++++ Data supplied ++++
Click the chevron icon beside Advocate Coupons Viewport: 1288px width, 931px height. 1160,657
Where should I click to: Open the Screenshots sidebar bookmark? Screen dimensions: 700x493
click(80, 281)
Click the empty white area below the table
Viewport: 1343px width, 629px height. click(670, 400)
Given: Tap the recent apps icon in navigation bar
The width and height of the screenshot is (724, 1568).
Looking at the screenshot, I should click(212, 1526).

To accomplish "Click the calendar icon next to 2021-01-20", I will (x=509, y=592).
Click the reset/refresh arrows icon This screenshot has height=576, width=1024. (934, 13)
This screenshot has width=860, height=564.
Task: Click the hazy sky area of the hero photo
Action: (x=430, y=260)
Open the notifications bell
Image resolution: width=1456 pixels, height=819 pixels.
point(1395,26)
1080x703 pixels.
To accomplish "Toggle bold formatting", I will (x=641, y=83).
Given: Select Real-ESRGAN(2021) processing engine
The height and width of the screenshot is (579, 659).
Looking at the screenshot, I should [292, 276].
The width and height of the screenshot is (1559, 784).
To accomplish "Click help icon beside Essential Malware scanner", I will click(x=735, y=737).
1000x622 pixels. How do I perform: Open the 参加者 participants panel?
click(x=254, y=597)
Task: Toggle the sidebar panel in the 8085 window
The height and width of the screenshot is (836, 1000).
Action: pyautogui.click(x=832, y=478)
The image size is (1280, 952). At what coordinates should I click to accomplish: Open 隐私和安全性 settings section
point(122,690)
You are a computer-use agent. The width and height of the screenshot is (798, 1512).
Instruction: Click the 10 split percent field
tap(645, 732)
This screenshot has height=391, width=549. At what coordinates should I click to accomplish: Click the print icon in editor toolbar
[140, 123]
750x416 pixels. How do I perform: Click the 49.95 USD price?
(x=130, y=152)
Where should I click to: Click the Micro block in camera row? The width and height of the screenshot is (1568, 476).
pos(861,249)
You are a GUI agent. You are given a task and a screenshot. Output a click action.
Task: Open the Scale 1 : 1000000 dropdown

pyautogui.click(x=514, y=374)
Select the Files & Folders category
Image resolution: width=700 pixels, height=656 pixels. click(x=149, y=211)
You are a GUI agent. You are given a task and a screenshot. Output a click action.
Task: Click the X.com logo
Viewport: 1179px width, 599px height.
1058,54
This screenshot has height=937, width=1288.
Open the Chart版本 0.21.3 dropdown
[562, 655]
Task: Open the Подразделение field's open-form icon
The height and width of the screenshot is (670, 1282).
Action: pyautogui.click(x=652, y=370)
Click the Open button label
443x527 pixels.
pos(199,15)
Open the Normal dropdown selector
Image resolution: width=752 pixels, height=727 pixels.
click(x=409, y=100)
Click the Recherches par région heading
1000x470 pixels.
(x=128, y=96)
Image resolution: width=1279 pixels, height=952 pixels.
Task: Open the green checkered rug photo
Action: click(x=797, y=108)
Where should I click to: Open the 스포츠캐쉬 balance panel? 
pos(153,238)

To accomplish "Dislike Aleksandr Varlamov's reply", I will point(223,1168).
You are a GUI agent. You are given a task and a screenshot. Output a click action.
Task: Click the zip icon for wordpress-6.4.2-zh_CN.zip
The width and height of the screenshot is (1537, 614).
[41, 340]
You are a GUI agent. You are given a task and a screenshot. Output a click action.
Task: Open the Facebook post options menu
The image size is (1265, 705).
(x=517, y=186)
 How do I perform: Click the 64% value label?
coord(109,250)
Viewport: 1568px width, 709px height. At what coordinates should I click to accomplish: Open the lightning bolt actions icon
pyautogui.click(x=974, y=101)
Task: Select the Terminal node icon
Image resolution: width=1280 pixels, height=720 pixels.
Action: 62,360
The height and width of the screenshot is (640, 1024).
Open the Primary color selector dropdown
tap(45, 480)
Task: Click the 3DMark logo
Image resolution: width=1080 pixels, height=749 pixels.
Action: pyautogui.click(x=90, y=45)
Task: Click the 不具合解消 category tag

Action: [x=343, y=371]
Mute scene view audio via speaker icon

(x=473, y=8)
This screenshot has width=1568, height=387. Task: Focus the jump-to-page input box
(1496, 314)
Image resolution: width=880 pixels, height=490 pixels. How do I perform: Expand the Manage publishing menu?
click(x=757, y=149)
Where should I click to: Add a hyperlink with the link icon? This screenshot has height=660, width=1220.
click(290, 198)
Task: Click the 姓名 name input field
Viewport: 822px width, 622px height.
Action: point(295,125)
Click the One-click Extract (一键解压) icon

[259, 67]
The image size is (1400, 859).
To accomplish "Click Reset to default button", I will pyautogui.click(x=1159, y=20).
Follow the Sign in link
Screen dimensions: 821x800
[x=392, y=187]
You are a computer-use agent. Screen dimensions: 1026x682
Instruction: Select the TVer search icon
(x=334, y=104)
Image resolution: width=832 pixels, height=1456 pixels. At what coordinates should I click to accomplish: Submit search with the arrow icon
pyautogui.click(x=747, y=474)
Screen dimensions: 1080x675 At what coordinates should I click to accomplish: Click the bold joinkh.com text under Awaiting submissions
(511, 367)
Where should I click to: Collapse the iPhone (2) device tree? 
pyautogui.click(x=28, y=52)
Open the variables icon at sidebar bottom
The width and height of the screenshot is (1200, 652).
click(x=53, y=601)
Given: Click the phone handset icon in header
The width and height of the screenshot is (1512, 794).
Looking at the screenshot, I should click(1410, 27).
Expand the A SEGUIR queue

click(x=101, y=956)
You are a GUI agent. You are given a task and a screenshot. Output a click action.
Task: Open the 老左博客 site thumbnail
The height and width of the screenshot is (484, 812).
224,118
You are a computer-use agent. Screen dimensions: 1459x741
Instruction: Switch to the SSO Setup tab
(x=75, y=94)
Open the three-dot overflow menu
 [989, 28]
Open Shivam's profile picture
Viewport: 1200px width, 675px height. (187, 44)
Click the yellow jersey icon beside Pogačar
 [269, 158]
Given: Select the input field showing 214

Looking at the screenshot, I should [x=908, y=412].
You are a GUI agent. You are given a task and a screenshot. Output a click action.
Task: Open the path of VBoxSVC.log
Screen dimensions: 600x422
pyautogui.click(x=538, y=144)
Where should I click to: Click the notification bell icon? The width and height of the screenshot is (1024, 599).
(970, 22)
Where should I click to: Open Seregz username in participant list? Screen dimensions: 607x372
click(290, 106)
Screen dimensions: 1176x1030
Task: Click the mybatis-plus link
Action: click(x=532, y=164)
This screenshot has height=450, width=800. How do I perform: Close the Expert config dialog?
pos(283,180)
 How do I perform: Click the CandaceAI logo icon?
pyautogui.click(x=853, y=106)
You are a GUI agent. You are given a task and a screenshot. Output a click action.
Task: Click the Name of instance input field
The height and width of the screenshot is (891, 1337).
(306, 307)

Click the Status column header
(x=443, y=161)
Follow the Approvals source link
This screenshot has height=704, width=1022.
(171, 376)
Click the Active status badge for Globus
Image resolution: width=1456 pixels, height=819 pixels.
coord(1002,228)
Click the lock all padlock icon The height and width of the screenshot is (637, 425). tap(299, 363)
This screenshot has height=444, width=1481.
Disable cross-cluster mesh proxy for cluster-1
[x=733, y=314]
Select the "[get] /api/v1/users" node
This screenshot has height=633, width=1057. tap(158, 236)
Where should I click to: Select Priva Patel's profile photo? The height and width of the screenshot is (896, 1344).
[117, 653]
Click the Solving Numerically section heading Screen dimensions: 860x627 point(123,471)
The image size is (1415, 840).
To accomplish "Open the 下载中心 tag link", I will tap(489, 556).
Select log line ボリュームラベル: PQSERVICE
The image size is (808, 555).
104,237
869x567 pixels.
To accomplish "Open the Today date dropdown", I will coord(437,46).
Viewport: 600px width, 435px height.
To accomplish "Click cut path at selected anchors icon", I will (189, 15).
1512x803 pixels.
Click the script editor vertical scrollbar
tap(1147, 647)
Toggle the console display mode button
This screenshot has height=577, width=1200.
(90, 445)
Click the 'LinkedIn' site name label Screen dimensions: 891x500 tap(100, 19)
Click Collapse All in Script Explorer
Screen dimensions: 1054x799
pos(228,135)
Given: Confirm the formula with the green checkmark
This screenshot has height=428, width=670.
++++
**Activity**
How many lines of the records contain the word "Toggle"? Reply with the number and nothing else.

**Worked solution**
3